Through-Hole Assembly Vs Surface Mounting

Printed circuit boards (PCB) have become an essential part of the electronics industry as they are used to house and connect electrical components in lots of devices.

There are a variety of different electronic manufacturing solutions for these PCBs. Two of the most basic methods include Surface Mounting and Through-Hole assembly.

But what are the differences between these two methods and how do they work?

In the guide below, we’re going to take a look at Through-Hole assembly and Surface Mounting in more detail, comparing the two and looking at the pros and cons of each.

Read on to find out more.

What is the Through-Hole assembly method?

The Through-Hole assembly method is a very distinct technique. In this method, Pin-Through-Hole (PTH) component leads, both axial and radial, are inserted into drilled holes in the printed circuit board. The leads are then soldered onto the pads on the opposite side, this can be done by a machine or completed by hand depending on the size of the company.

Through-Hole assembly was the industry standard back in the 1980s and predated the Surface Mounting method. There are a number of pros and cons to choosing this assembly technique, and the benefits include:

  • Through-Hole Technology (THT) is more durable than other methods, including Surface Mounting
  • By soldering to the other side of the board, it creates stronger bonds between the components
  • This also means that it can withstand more environmental stress than other boards
  • These are easier to inspect after assembly

However, there are a few downsides to this method and these include:

  • Having a longer production time when compared to Surface Mount Technology (SMT)
  • It is also more expensive and therefore less cost efficient
  • It requires multiple holes to be drilled into the PCB

What is the Surface Mounting method?

Surface Mount assembly gained popularity in the 1980s and has since become prevalent in most electronic goods and gadgets.

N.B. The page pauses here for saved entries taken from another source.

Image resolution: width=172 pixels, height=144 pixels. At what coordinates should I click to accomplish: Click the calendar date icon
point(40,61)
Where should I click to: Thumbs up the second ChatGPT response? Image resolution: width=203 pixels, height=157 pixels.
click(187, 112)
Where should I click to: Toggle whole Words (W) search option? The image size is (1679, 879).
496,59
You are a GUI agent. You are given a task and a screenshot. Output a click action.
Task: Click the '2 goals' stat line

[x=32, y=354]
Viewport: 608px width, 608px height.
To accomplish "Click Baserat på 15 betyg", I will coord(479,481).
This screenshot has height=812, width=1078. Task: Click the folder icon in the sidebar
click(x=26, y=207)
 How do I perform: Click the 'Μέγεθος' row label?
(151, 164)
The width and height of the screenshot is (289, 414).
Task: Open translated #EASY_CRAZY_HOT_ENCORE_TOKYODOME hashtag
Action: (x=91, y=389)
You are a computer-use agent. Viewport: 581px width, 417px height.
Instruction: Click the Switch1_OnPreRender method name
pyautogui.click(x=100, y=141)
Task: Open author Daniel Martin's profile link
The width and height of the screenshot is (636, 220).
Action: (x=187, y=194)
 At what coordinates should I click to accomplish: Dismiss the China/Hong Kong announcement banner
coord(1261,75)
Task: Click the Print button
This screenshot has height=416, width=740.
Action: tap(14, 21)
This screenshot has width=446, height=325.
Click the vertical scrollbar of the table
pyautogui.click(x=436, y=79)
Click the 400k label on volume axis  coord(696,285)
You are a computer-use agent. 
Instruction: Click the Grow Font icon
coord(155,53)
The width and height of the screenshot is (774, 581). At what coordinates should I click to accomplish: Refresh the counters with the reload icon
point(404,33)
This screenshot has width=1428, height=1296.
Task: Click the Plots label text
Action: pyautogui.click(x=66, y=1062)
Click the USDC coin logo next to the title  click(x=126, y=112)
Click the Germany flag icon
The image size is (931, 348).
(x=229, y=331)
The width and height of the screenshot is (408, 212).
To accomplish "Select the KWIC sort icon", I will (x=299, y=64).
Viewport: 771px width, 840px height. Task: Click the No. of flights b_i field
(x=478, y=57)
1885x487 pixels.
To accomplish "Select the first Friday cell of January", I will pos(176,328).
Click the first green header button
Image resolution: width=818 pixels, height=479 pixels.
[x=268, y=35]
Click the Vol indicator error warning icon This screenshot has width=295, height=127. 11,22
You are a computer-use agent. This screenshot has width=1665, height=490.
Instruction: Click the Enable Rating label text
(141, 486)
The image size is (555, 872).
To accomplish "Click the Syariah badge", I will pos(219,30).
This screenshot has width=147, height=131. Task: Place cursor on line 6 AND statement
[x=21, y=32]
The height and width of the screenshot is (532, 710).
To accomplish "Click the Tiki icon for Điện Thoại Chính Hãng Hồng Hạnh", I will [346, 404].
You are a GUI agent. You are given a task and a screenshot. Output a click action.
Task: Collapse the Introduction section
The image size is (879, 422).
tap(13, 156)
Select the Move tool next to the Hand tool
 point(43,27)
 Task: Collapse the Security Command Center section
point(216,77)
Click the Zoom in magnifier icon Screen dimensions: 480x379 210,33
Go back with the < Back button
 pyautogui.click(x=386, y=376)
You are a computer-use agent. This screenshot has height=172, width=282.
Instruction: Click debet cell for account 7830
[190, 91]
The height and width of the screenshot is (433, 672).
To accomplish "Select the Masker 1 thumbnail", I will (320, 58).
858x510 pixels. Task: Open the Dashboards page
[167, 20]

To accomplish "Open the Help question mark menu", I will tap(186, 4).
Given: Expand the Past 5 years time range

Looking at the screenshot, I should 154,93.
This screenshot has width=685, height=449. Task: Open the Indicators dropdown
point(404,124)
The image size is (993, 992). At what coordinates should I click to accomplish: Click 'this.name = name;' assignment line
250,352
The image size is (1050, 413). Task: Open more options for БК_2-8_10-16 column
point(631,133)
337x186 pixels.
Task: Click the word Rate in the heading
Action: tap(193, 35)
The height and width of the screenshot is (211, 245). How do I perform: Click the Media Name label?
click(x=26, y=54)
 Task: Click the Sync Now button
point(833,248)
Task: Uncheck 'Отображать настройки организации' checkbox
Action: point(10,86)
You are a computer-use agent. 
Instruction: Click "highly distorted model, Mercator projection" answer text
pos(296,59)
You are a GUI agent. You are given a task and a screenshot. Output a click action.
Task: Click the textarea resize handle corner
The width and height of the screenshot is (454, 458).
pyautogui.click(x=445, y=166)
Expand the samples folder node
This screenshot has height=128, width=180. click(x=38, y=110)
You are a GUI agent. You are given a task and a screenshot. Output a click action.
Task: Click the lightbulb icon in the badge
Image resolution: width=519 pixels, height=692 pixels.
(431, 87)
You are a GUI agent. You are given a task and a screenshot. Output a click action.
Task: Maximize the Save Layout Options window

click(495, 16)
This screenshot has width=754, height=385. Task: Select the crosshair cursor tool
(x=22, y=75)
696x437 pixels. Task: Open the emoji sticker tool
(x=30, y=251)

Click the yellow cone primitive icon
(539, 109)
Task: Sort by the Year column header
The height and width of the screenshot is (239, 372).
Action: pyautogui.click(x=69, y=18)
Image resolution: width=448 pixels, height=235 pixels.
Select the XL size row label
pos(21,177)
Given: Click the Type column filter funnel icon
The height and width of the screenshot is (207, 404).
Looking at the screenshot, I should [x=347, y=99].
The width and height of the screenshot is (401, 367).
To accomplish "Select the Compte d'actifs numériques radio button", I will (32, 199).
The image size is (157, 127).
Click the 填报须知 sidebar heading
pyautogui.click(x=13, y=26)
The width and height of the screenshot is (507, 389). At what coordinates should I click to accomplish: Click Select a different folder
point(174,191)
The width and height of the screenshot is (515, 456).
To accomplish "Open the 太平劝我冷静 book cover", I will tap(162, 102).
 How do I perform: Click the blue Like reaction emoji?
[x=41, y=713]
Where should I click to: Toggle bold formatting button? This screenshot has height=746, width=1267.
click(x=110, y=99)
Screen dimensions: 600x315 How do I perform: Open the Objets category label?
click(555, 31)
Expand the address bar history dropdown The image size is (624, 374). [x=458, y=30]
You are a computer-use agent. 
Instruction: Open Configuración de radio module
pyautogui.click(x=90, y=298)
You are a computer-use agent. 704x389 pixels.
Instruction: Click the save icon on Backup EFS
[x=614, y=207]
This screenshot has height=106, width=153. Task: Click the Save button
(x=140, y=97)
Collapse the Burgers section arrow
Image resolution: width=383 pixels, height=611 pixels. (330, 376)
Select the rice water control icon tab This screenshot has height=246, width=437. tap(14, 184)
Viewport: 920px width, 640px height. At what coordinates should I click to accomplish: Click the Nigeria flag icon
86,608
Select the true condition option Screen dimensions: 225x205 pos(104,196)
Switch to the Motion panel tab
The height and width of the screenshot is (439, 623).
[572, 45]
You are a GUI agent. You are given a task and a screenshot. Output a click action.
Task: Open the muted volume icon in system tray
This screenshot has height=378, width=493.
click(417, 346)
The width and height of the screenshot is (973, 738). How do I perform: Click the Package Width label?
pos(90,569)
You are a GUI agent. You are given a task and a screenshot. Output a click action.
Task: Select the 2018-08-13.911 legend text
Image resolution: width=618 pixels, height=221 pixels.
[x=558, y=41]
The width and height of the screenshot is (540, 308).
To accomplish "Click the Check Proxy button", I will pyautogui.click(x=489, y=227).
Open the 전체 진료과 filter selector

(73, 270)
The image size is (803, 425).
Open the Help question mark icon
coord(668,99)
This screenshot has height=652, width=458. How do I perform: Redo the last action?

This method works by attaching the components directly to the PCB with solder; there is no need to drill any holes.

This assembly method is typically carried out by a machine, and as the components are smaller, they can be directly fitted to both sides of the board. Again, this has some unique benefits when compared to THT and the biggest pros of this technique include:

  • Enhanced PCB performance and reliability
  • Lower handling and production costs, leading to lower prices per unit
  • No need to drill holes into the boards, making them stronger
  • The SMT assembly process is automated and can therefore manufacture larger quantities in less time
  • Because the components can be fitted to either side, it’s possible to make more powerful and compact boards

But as with THT, there are some downsides to using this method and these are:

  • Surface Mounting requires a higher level of skills and technical innovation for assembly
  • It also requires more attention during the design and production stage
  • SMT assembly makes it harder to inspect the boards visually, automated testing is often required to make it possible

The differences between the two methods

So, in a nutshell, the key difference between these two methods is that THT requires drilling holes and the leads are soldered to the underside of the board. Whereas, in SMT components are attached directly to both sides of the PCB.

Thanks to the lack of holes in SMT, it can be quicker and cheaper to produce, working out more cost-effective per unit than THT. That being said, it’s harder to inspect the boards once they are complete which means that more money must be spent investing in technology that can handle this task.

The fact that SMT is cheaper and more efficient has led many to believe that Through-Hole assembly techniques will one day become obsolete. However, there are certain products that will always require a stronger bond between the components and for those, the THT method will be longer-lasting and more durable.

Which should you choose?

There is no one-size-fits-all approach, though SMT tends to be the favoured method nowadays. That being said, which technique you choose to use will very much depend on the purpose of your products, your budget, durability and your chosen production methods.